Calculator  Step 6
Calculator Documentation

This is step 6 of the calculator project in Exploration 68 of Exploring C++: The Programmer's Introduction to C++.

This version of the calculator adds data types by implementing the number class, as a pimpl wrapper around number_impl and derived classes. The number::coerce() function ensures that both operands of an arithmetic expression have the same type, promoting integers to floating point numbers.

This version also adds rational numbers as one of the data types. Dividing two integers yields a rational result. Integers, rational numbers, and floating-point numbers can be freely mixed in expressions. Integers promote to rational; rational promotes to floating point. A rational result with a demoninator of one is automatically downgraded back to integer.
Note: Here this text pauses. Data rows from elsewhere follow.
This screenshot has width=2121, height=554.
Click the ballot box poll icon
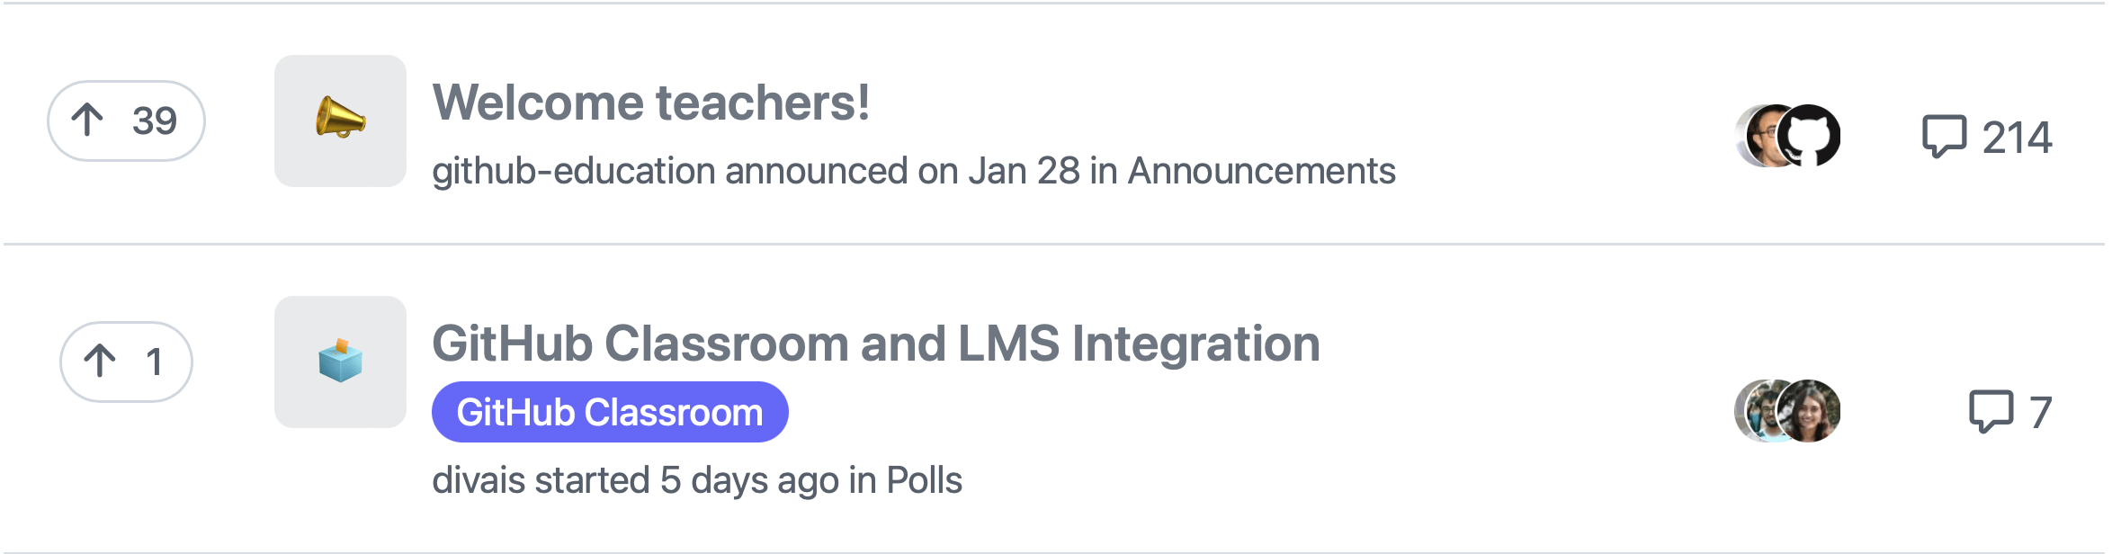(342, 362)
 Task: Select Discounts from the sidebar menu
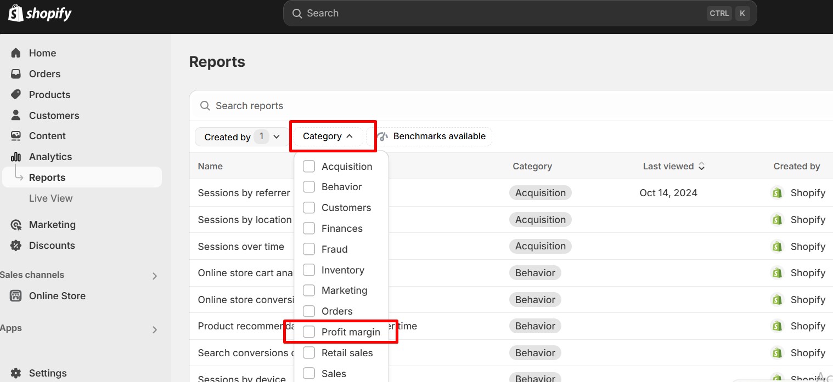coord(52,246)

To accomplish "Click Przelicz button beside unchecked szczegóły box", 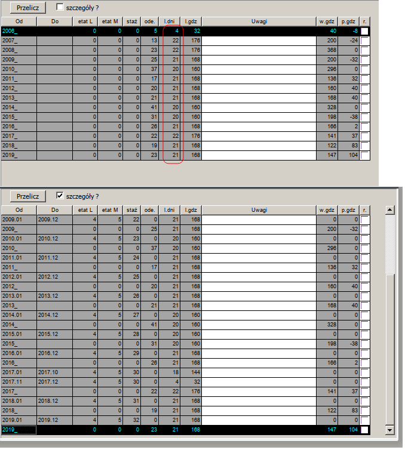I will [20, 8].

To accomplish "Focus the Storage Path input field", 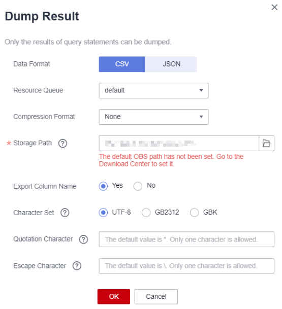I will point(179,143).
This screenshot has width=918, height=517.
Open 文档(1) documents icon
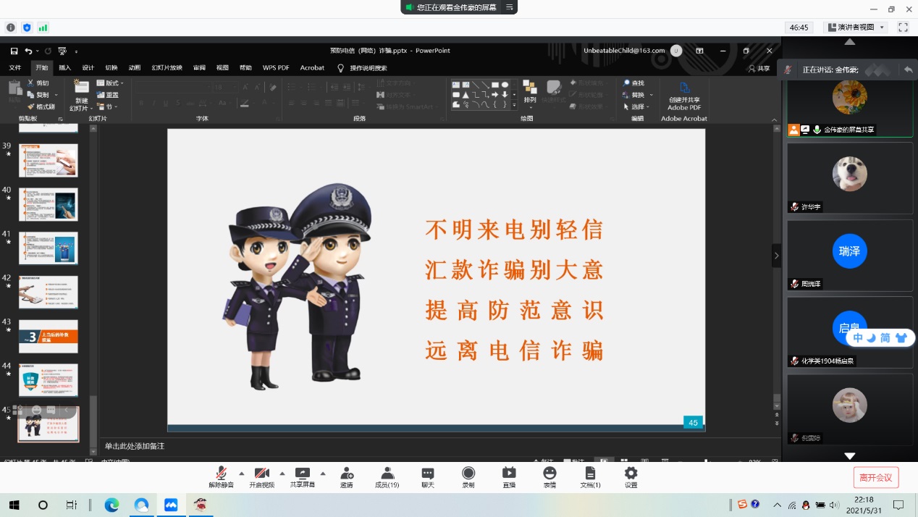(x=590, y=476)
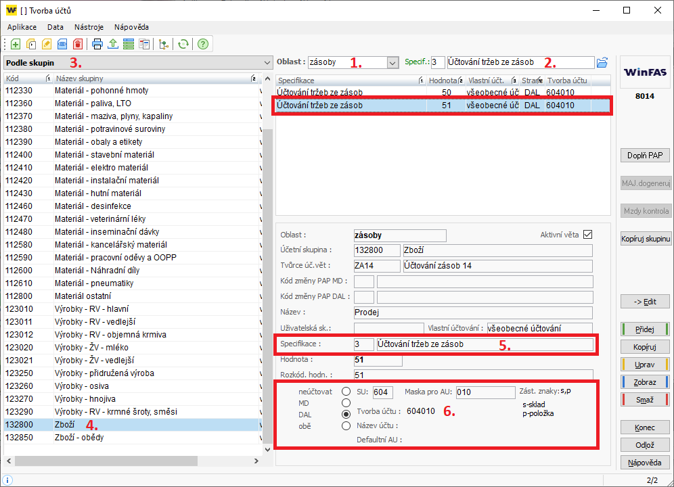This screenshot has width=674, height=487.
Task: Click the tree structure icon in toolbar
Action: point(163,45)
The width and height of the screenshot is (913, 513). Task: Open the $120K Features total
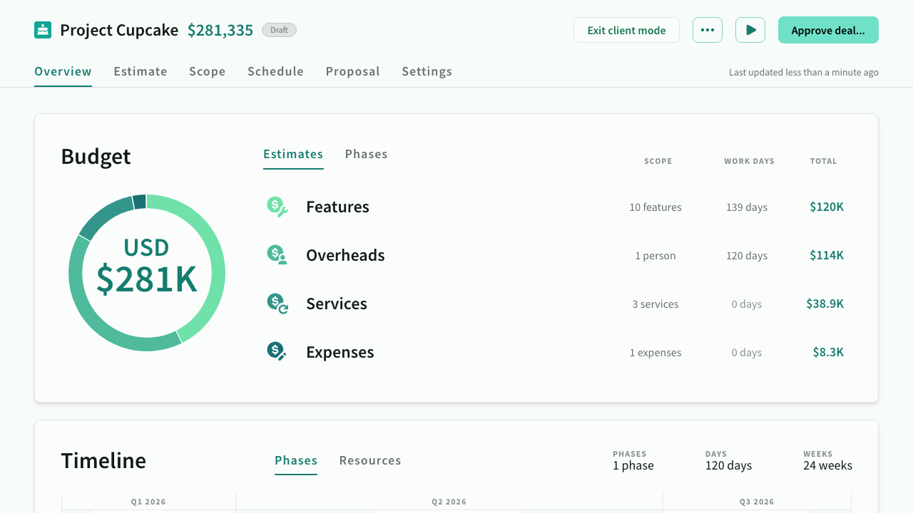(826, 207)
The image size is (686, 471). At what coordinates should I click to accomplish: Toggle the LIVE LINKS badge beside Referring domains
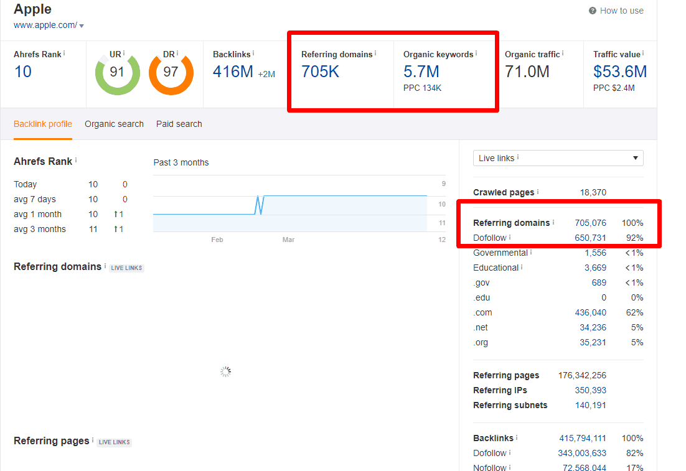[x=126, y=268]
This calculator has a simple syntax:

start ::= statement-list
statement-list ::= empty | statement-list statement
statement ::= definition | quit | expression | "load" string | "save" string
definition ::= "def" identifier optional-parameters "=" expression
optional-parameters ::= empty | "(" optional-identifier-list ")"
optional-identifier-list ::= empty | identifier-list
identifier-list ::= identifier | identifier-list "," identifier
expression ::= multiplicative-expression "+" multiplicative-expression |
               multiplicative-expression "-" multiplicative-expression
multiplicative-expression ::= unary-expression "*" unary-expression |
                              unary-expression "/" unary-expression
unary-expression ::= "-" primary | "+" primary | primary
primary ::= number | function-call | "(" expression ")"
function-call ::= identifier optional_arguments
optional_arguments ::= empty | "(" optional-expression-list ")"
optional-expression-list ::= empty | expression-list
expression-list ::= expression | expression-list "," expression

Function arguments are evaluated lazily. There are no variables, only functions, but function definitions can look just like variable assignments:

def pi = 3.141592653589792

so there really isn't any difference between a variable and a function.

The calculator reads expressions from the standard input, evaluates them, and prints the results to the standard output. It's that simple.

The calculator parses expression into a parse tree. The parser uses node objects. The node class uses the pimpl idiom with a tree of node_impl-derived classes.